Grech studied philosophy at St. Mark's Priory, Rabat, Malta, and theology in St. Monica's College, Rome. He earned a doctorate in theology at the Gregorian University, Rome (1953), obtained a licentiate in sacred scripture from the Pontifical Biblical Institute, Rome (1954), and a diploma in educational psychology from University of Fribourg, Switzerland (1951). Grech conducted research in Semitic languages at the universities of Oxford (1957–58) and Cambridge (1958–59).

==Teaching==
In 1959, Grech was appointed lecturer at the Augustinian Theological College, Rabat. He also served as professor at the Augustine Institute and joined the staff of the Vicar General for Vatican City. As secretary to the Vicar General, Bishop Petrus Canisius Van Lierde, who was sacristan of the Apostolic Palace, his duties included dressing Pope John XXIII and Pope Paul VI for liturgical functions. During the 1963 Papal conclave, he heard Giovanni Battista Montini's confession a couple of hours prior to his election as Pope Paul VI. In 1970, together with Fr. Agostino Trapè, Grech founded the Patristic Institute Augustinianum attached to the Lateran University in Rome and served as its president from 1971 to 1979. He was a member of the Studiorum Novi Testamenti Societas (SNTS); he became a member of the Pontifical Academy of Theology in 2003 and of the Pontifical Biblical Commission in 2004.

Grech lectured on hermeneutics for over thirty years at the Pontifical Biblical Institute in Rome. He became a consultor to the Congregation for the Doctrine of the Faith in 1984 and went to India on behalf of the congregation as an apostolic visitor of seminaries in 1998.

Grech authored various articles and publications and presented lectures on the Bible, hermeneutics and patristics. On 13 December 2011, he was appointed a Companion of the National Order of Merit of the Republic of Malta.

==Cardinal==
Pope Benedict XVI announced on 6 January 2012 that he would create Grech a cardinal, together with 21 others, on 18 February 2012. He was the first Augustinian made a cardinal in 111 years.

As canon law requires cardinals to be bishops unless they receive special dispensation, Grech was consecrated a bishop on 8 February 2012 by Paul Cremona, Archbishop of Malta, assisted by Archbishop Giuseppe Versaldi, and Mario Grech, Bishop of Gozo. He took the episcopal motto In te Domine speravi ('In you, Lord, I take refuge'), from the opening words of Psalm 71.

He was created a cardinal deacon by Pope Benedict XVI in a consistory on 18 February 2012 and assigned the titular church of Santa Maria Goretti. Grech delivered the opening meditation at the 2013 papal conclave, but his age prevented him from participating as an elector.
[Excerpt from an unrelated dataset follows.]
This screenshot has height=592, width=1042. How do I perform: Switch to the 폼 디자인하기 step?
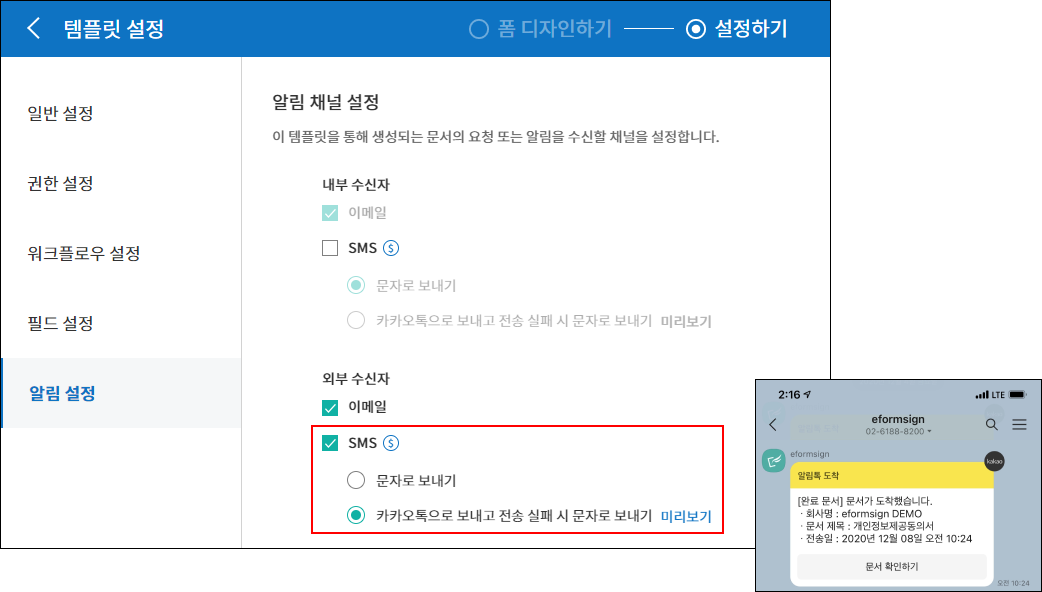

He warned that the Church was always threatened by disunity: "Between ultra-traditionalist extremists and ultra-progressive extremists, between priests rebelling against obedience and those who don't recognize the signs of the times, there always will be the risk of small schisms that not only damage the church, but go against the will of God." He raised the issue of how the Church hierarchy was handling the sexual abuse crisis: "Today many people are not able to come to believe in Christ because his face is obscured or hidden behind an institution that lacks transparency." When Pope Francis marked the 50th anniversary of the founding of the Augustinianum, he praised Grech for the "grandiose simplicity" his sermons had achieved in his old age.

Grech died in Rome's Santo Spirito Hospital on 30 December 2019.